GWEN IFILL: Now some business people involved in this whole drama have said, listen, a crook is a crook is a crook and a crook who is going to commit fraud anyhow is not going to mind signing an untrue document in this case. Does that undercut the ability of this to actually change what happens?
LINDA GRIGGS: Well, I think you're right. A crook is a crook will still have false financial statements. But I think that there is a multi-faceted approach being under taken right now, Congress passed the law. The New York Stock Exchange, AMEX, and NASDAQ have been proposing far reaching new corporate governance requirements. The SEC is proposing and will be adopting soon new disclosure requirements. Those three coming together are going to have a dramatic impact.
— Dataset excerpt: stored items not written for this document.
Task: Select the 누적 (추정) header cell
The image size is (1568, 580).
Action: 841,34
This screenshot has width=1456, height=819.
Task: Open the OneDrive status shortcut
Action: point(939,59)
And getting more people involved. I can't underestimate the strides that I think will happen because of getting that next level of management involved, getting the audit committee involved.
GWEN IFILL: And if you're an investor who wants to find out whether the company you sent your life savings to has signed one of these documents, has submitted one of these documents, how do you find out?
LINDA GRIGGS: Well, the sworn statements are submitted to the SEC, but most companies are doing what the SEC asked them to do, which is to file a copy of it as an exhibit to an 8-K or to disclose it in an 8-K. And the certifications, if they're not filed as exhibits to a quarterly report, will be filed or at least described in an 8-K. So they can go on the SEC's Web site, look at the SEC filings, anybody can do it. And if you're interested in a particular company, look for that company's filings.
GWEN IFILL: And they can find it there.
LINDA GRIGGS: That's right.
GWEN IFILL: Okay, Linda Griggs, thanks for clearing it all up.
LINDA GRIGGS: Thank you, good to talk to you.